> **EXERCISE GOAL**: Only one span of the listing below should come back. It runs from the line with "You are a computer-use agent. Screen" through the line with "Instruction: Open the notifications bell icon", and each of its lines must be reproduced exactly.

> **RECORDS PROVIDED**:
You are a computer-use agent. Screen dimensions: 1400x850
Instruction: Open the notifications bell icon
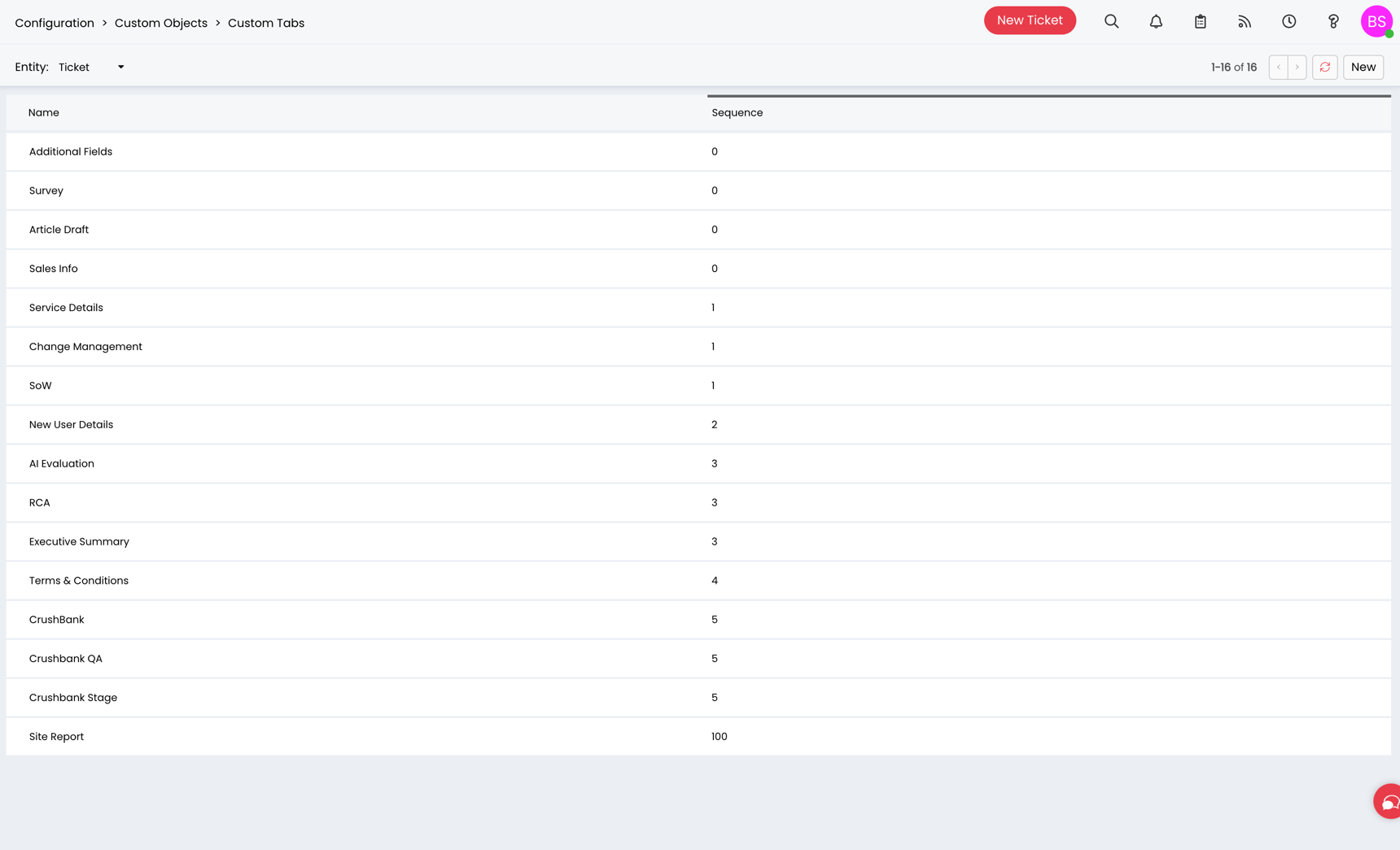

...

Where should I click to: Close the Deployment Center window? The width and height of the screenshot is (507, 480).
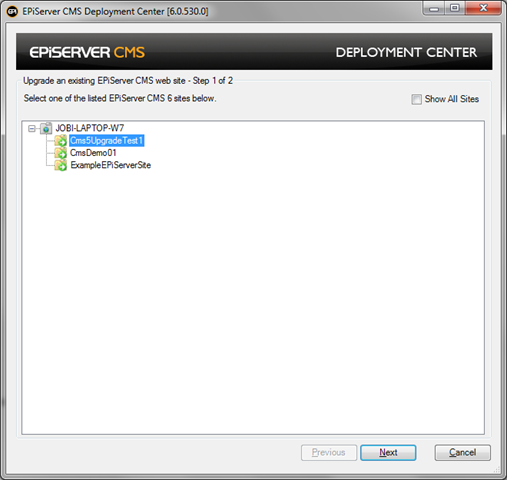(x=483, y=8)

---

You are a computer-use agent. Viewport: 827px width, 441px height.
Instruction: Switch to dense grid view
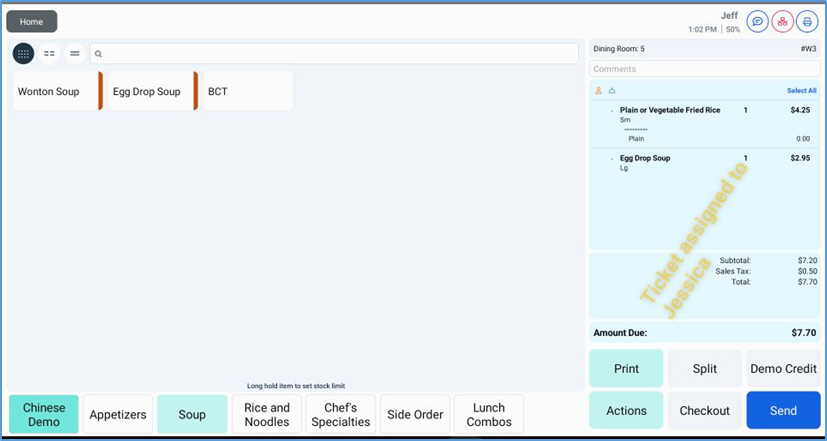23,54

> **RESULT**:
You are a computer-use agent. Screen dimensions: 1400x850
Instruction: Open the notifications bell icon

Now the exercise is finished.